Tue May 14 15:09:17 EDT 2002

On 14 May 2002 10:13:24 +0200, loewis at informatik.hu-berlin.de (Martin v. =?iso-8859-1?q?L=F6wis?=) wrote:
>
>Python code can contain non-ASCII in byte strings literals, Unicode
>string literals, and comments. For recoding, all of those places need
>to be recoded, or else no editor in the world will be able to display
>the file correctly.
>
>From the above, a Python source seems to be what might be called a multi-encoded file.
ISTM a grammar defining the composition of a multi-encoded file would
make things a lot clearer. I know this doesn't represent current practice
(I'm just trying to prime the pump ;-) but, what if we had a grammar something like, e.g.,:

    multi_encoded_file: encoded_string_packet* [bom_headed_unicode_string] ENDMARKER
    encoded_string_packet: encoded_string_packet_header string_body
    encoded_string_packet_header: '<' encoding_id ',' packet_body_length '>'
    encoding_id: 'byte' | 'ascii' | 'unicode' | 'Latin-1' | etc...
    packet_body_length: digit+
    string_body: byte* | bom_headed_unicode_string
    bom_headed_unicode_string: #<a byte sequence with any supported encoding and endianness>
    etc...

The above effectively specifies a file as a raw byte sequence that can be interpreted
as variously encoded strings. This raw byte string file can have alternate various
representations for display and editing purposes. A smart editor could deal with the
various pieces like winword treats embedded graphics and tables, etc., but that is
another discussion. For the moment, I'd just like to elicit a grammar representing
current practice for Python.

This grammar is, or IMO should be, totally orthogonal to what the purpose of the text is,
whether Python source or a Chinese novel. Of course a particular use will imply constraints
on instance structure, but the grammar per se should not be affected.
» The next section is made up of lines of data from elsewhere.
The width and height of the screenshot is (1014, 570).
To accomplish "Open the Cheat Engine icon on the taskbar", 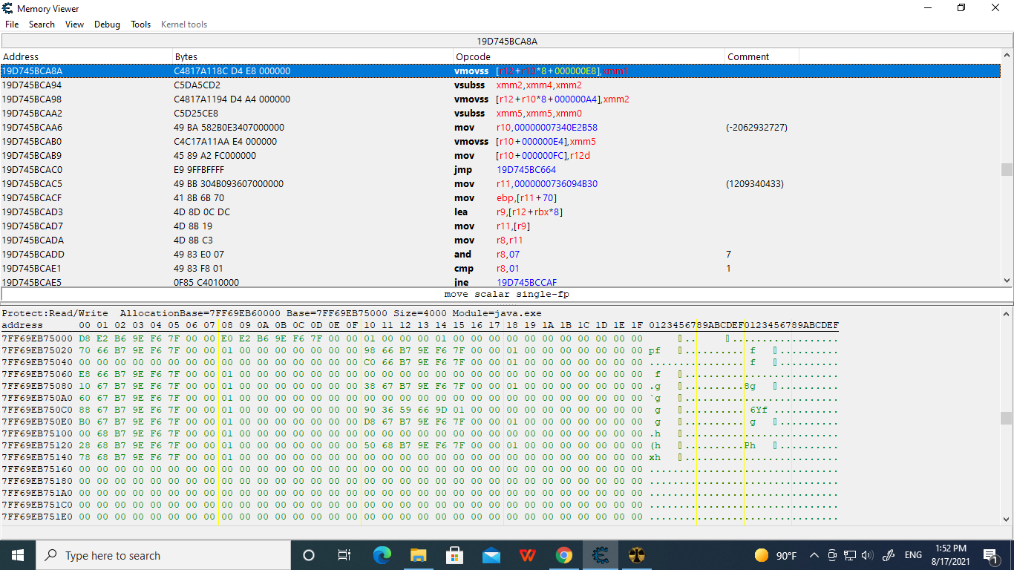I will (600, 554).
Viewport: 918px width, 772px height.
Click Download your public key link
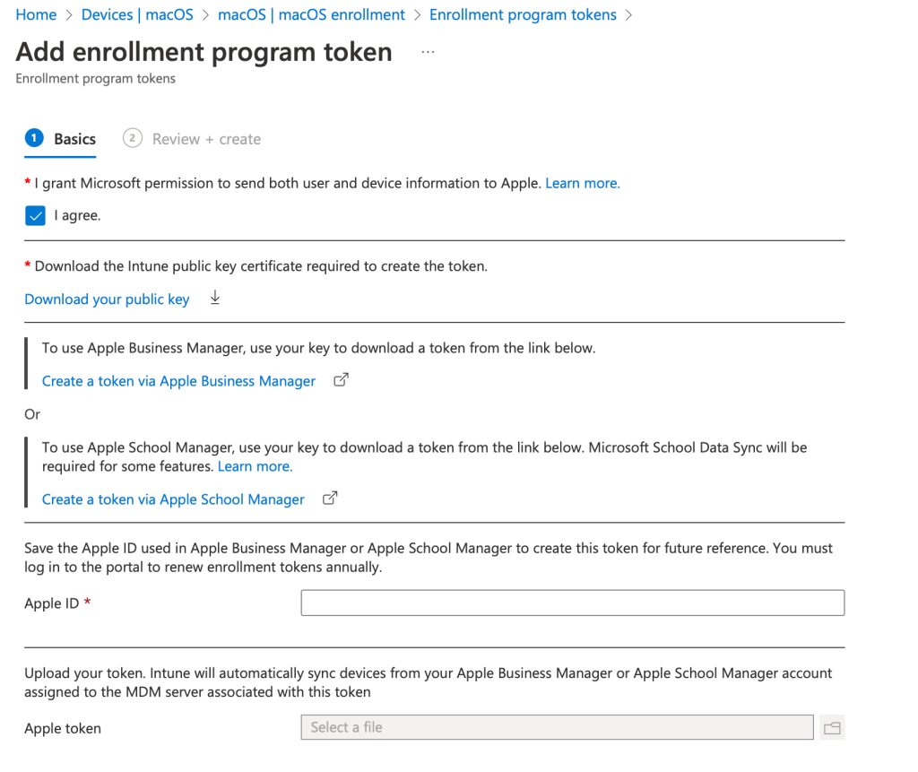point(107,299)
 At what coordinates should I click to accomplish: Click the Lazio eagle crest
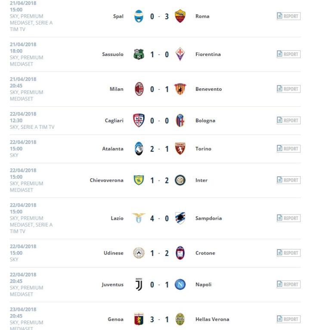[x=139, y=218]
For the case of Python, it would help me (and probably others) if you would you sketch a version
of the above that reflects current design in the various representations of text used by Python.
I.e., source file, and in-memory string representations, etc.
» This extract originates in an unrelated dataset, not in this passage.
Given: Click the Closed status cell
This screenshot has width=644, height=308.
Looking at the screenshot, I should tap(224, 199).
I think it is good to remember that a Python program is (or at least I consider it as such)
an abstract entity first and variously represented second. Abstract token sequences and
visible glyph sequences and binary coded representations all have roles, but it is easy
to smear the distinctions when thinking about them. Localization should IMO not alter
abstract semantics. The possibility of dynamically generating source text and eval- or
exec-ing it is something to consider too.

Regards,
Bengt Richter